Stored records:
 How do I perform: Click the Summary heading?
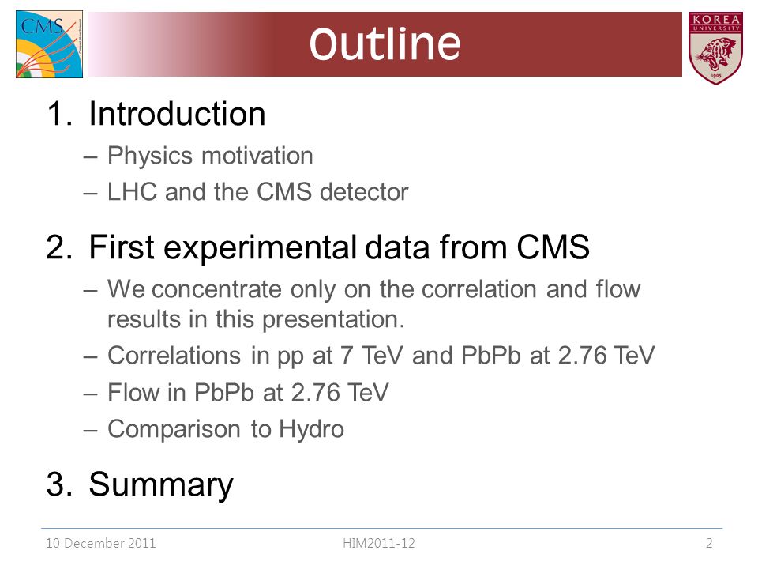click(161, 484)
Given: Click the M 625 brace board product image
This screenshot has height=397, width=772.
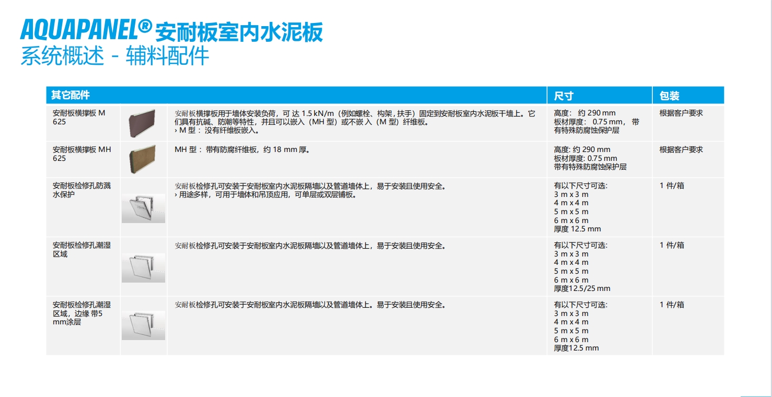Looking at the screenshot, I should click(142, 123).
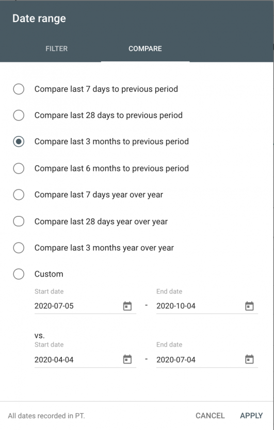Viewport: 274px width, 430px height.
Task: Open calendar picker for first start date
Action: 127,306
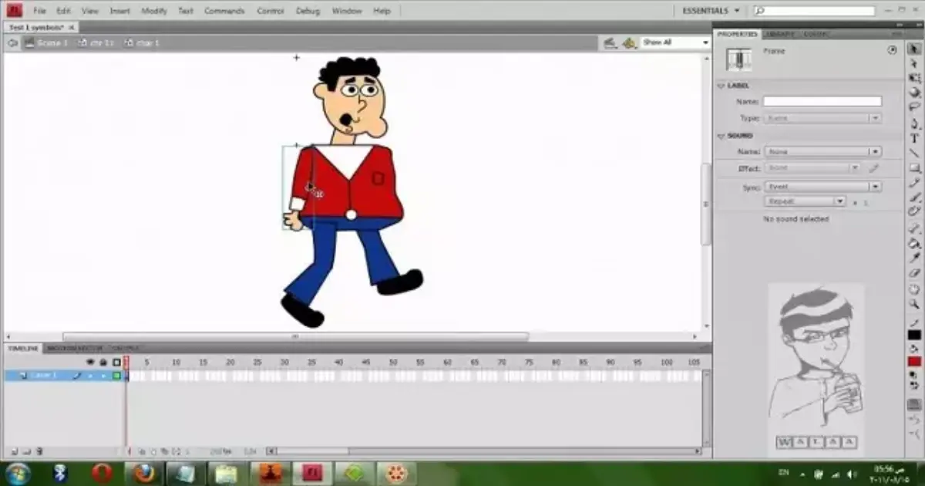The width and height of the screenshot is (925, 486).
Task: Open the stage zoom Show All dropdown
Action: click(x=675, y=42)
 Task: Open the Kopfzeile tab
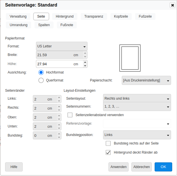tap(121, 16)
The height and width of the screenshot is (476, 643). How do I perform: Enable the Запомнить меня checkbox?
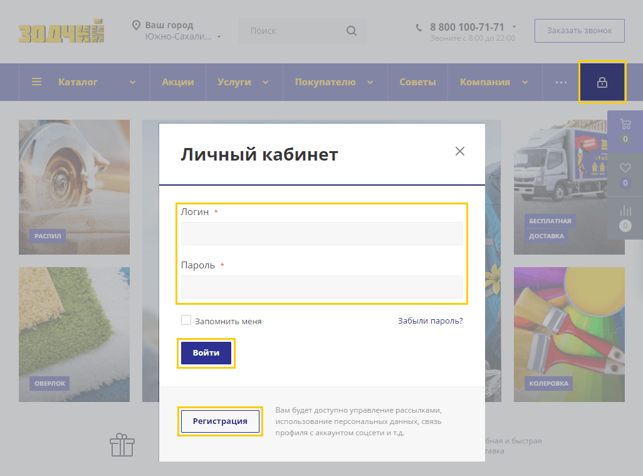[186, 320]
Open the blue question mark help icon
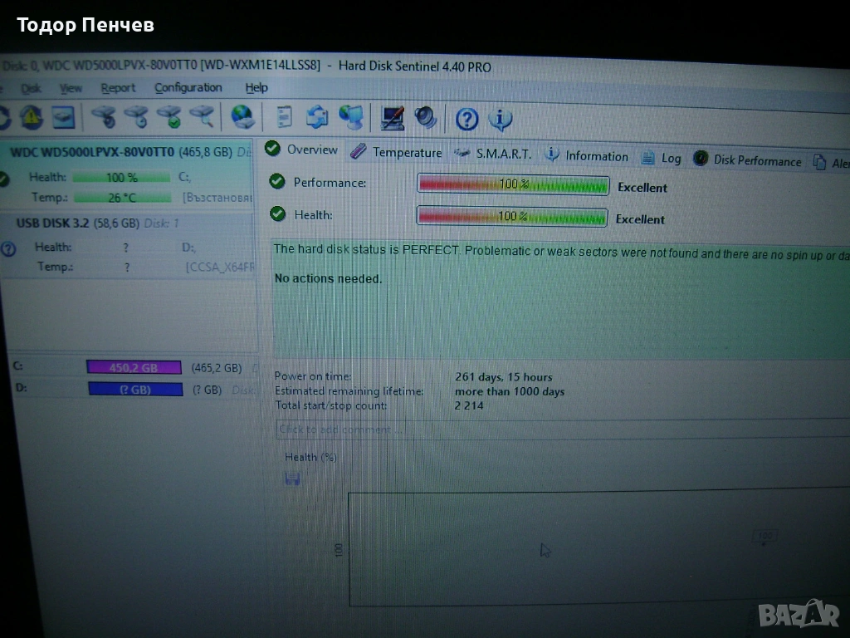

■ Your goal ■
Only the lines from the line with "Task: Open the Kopfzeile tab" through the end of the records belong in your copy. Repeat them exactly, without pictures.

■ Answer space ■
 Task: Open the Kopfzeile tab
tap(121, 16)
The height and width of the screenshot is (476, 643). How do I perform: Enable the Запомнить меня checkbox?
[186, 320]
Open the blue question mark help icon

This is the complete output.